A Beduin once had business in the cattle market of a town. He took his young som with him, but in the confusion of the place he lost track of his boy and the child was stolen.
The father hired a crier to shout through the streets that a reward of the one thousand piasters was offered for the return of the child. Although the man who held the boy heard the crier, greed had opened his belly and he hoped to earn an even larger sum. So he waited and said nothing.
On the following day the crier was sent through the streets again. But this time hte sum he offered was five hundred piasters, not a thousand. The kidnapper still held out. To his surprise, on the third day the crier offered a mere one hundred piasters. He hurried to return the boy and collect his reward. Curious, he asked the father why the sum of money had dwindled from day to day.

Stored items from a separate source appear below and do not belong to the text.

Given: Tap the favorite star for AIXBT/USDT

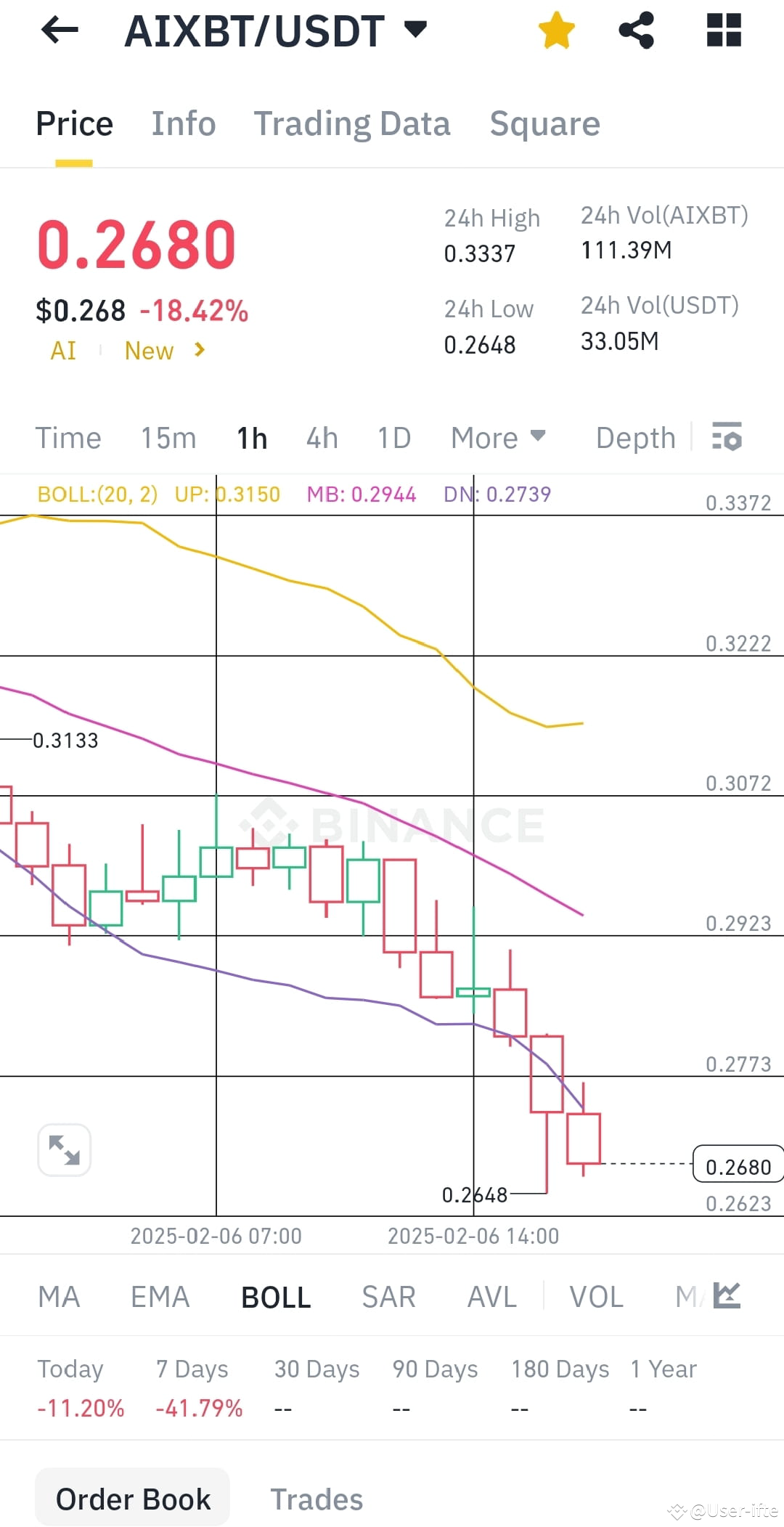Looking at the screenshot, I should 556,30.
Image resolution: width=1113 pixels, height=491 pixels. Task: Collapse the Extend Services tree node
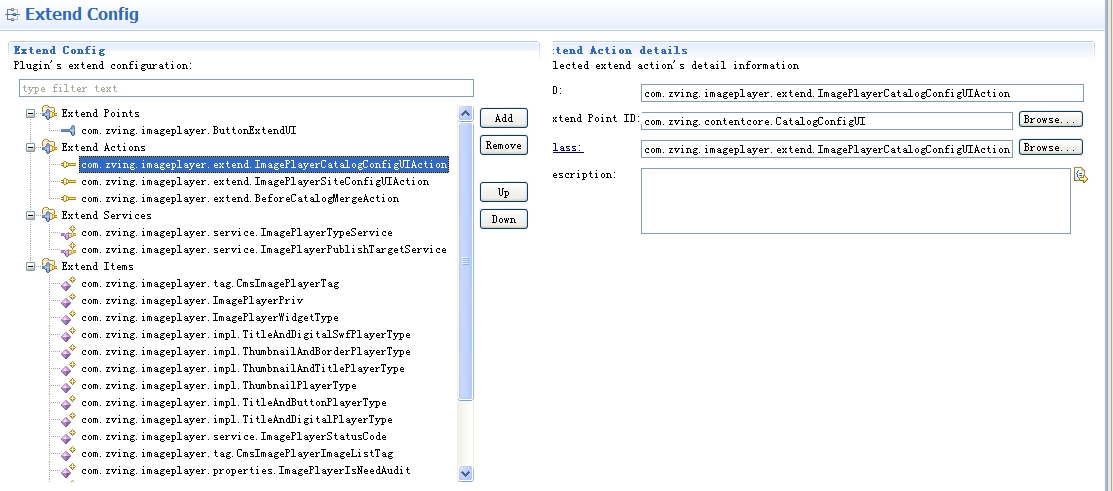tap(31, 215)
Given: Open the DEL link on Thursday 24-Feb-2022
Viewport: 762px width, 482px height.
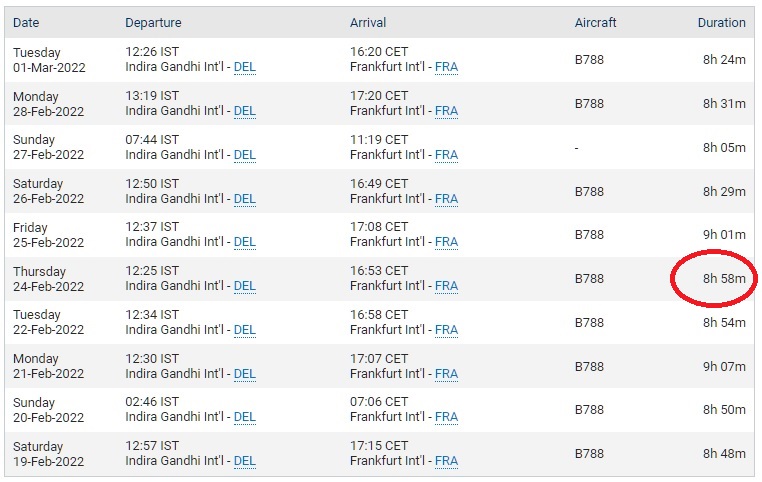Looking at the screenshot, I should pos(244,286).
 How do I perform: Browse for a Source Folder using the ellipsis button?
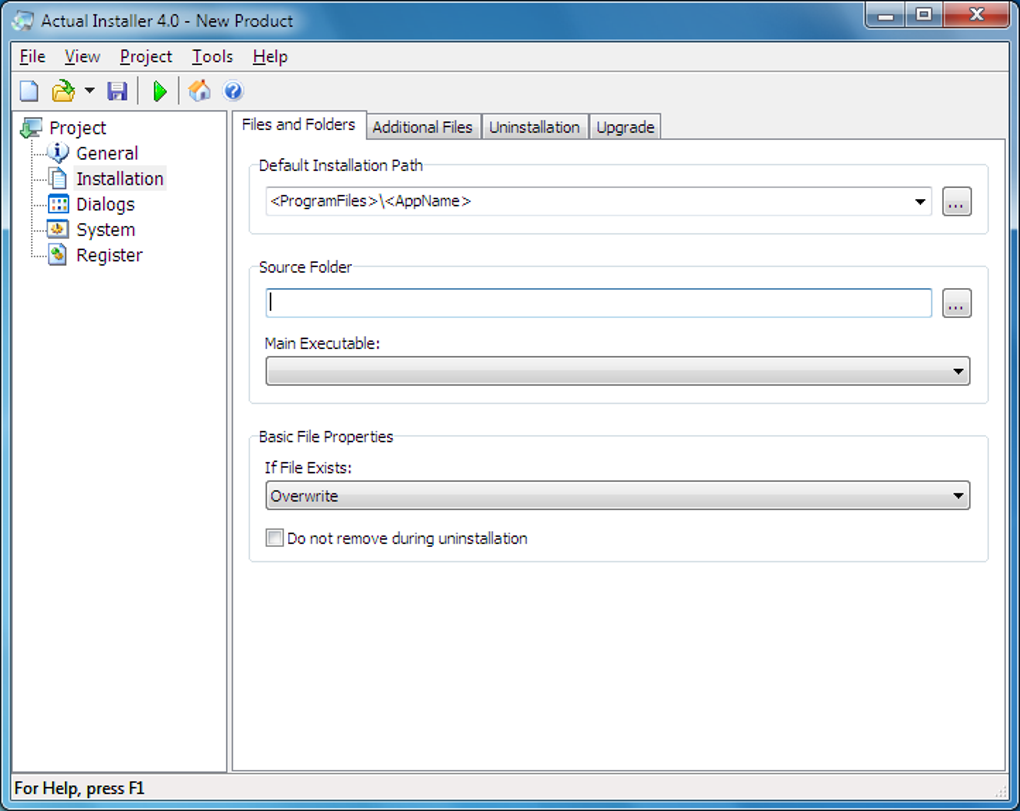point(957,303)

The father said, "On the first day my son was angry and refused to eat you food; is that not so?" "Yes," agreed the kidnapper. "On the second day he took a little, and on the last he asked for bread of his own accord," said the father. It had been so, the kidnapper agreed. "Well," said the father, "as I judge it, that first day my son was as unblemished as refined gold. Like a man of honor, he refused to break bread with his captor. To bring hem back with his pride untarnished, I was ready to pay one thousand piasters. On the second day, when hunger made him forget the conduct of a nobleman, he accepted food at your table, and I offered five hundred piasters for him. But when he had been reduced to begging humbly for food, his return was worth but one hundred piasters to me".